I've never ran a YWAM school and I'm a little intimidated by all their regulations and red tape, so I'd need to learn about that as well. And I'm still asking questions like, is a YWAM school format really the best place for this kind of training? Should I do long seminar instead? Should I take it outside of YWAM and offer it to churches? Am I equipped myself to do this sort of training? So many questions.... 

 In the mean time, I'll be staying in Hawaii for now since I really don't have any other place to go. And being close to YWAM's biggest base is great for digging into my idea, asking questions, networking and finding people to partner with. 

Unfortunately, during this transitional time, my support has really suffered. About two months ago I found myself on the verge of plunging into debt; my monthly costs were about $500 more than I was receiving. I'm definitely not a fan of debt, so I went out and looked for a job to help make ends meet. 

A few weeks ago I got hired on part-time with a tour company that has A LOT of Japanese customers. It's not a glorious job by any means, but I do get to speak Japanese on a regular basis! And it's helping out some with the bills. I'm hoping that once I get a clearer sense of this school idea, I'll be able to go out and raise more support to free me up. 

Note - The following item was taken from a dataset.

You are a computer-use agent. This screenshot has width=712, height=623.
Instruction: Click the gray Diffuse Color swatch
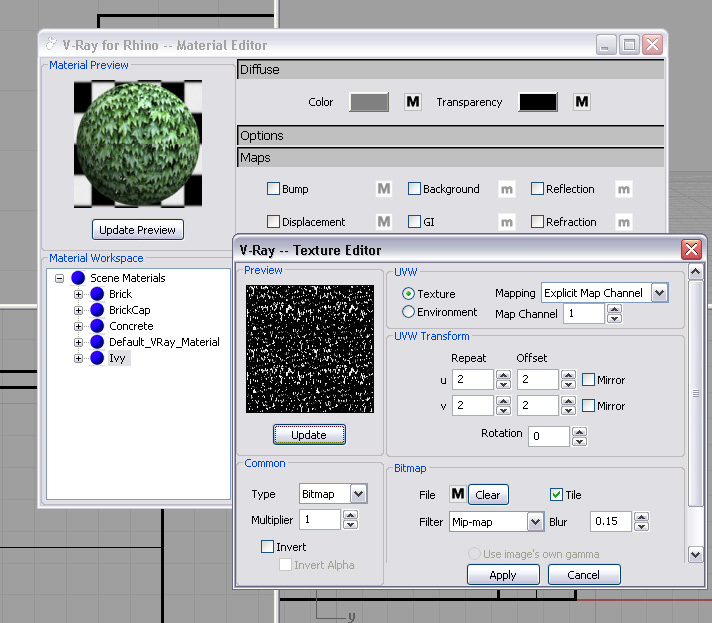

So my daily life consists of praying about my future, scheming about this school idea and working to help with the bills. I could so use prayers during this time! A lot is open to me and I really want to make sure I'm sensitive to God and not just launching out on my own. I could really use wisdom and prayer that God would direct me to the right people and places. 

Also prayer for my finances as well... it has been a big stress, as I'm sure you can imagine. Also would you pray for safety? I ride a scooter to and from work and around town. It's definitely not the safest way to go, there are a lot of scooter accidents in this town, but it's the only mode of transportation I can afford. My work is about 25 minutes away from home, on a busy, busy road so there are a lot of opportunities for accidents.